The men's team sabre was one of eight fencing events on the fencing at the 1972 Summer Olympics programme. It was the fourteenth appearance of the event. The competition was held from September 3 to 4, 1972. 63 fencers from 13 nations competed.

Rosters

Results

Round 1

Round 1 Pool A 

Romania and Hungary each defeated Bulgaria, 11–5 and 12–4, respectively. The two victors then faced off. Hungary won 9–3.

Round 1 Pool B 

Cuba and France each defeated the United States, 9–7 and 11–5, respectively. The two victors then faced off. France won 9–5.

Round 1 Pool C 

The Soviet Union and Italy each defeated Great Britain, 10–6 and 13–3, respectively. The two victors then faced off.

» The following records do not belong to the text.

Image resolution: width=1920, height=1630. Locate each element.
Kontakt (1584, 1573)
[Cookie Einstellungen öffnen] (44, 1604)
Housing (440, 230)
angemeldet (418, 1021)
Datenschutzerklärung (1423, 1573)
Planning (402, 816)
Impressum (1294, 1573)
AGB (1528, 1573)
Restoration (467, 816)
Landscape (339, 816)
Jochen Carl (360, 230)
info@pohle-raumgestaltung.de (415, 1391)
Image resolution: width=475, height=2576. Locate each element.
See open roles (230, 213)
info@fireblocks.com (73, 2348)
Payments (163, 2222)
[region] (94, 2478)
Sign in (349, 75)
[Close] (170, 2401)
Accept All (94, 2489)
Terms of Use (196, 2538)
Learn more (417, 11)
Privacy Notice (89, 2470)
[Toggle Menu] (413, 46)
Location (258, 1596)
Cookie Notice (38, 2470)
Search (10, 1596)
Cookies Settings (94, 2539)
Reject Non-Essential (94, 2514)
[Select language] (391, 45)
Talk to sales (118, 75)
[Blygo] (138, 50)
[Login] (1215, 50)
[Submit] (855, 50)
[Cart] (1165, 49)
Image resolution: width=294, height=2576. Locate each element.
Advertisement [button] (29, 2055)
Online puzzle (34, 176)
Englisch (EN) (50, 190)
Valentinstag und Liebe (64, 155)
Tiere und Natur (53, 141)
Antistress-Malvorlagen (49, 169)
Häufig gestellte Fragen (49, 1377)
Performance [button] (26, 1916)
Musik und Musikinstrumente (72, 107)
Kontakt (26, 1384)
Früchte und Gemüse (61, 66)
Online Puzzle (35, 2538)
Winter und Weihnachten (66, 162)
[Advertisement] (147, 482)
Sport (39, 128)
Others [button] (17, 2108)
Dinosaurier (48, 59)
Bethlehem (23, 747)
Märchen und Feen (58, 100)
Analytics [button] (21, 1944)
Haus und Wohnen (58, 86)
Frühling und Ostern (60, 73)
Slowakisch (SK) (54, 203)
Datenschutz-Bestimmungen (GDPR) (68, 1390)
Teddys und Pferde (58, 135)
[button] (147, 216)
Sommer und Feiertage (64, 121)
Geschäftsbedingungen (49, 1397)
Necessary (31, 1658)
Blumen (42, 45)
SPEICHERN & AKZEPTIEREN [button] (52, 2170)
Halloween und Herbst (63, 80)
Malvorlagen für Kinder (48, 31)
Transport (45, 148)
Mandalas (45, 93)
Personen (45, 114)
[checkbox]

The Soviet Union won 9–7.

Round 1 Pool D 

In the first set of matches, West Germany defeated Switzerland and Poland prevailed over Austria, both 12–4. In the second, West Germany and Austria drew 8–8 (with 57 touches apiece) and Poland won over Switzerland 12–4. In the third round, Poland defeated West Germany 11–5 to secure first place while Austria and Switzerland drew at 8–8 (61 touches apiece), keeping Austria in third place and allowing West Germany to advance in second.

Elimination rounds 

The final was a rematch of the preliminary round match between the Soviet Union (which had won) and Italy. In this second meeting, Italy won the gold medal by defeating the Soviets 9–5.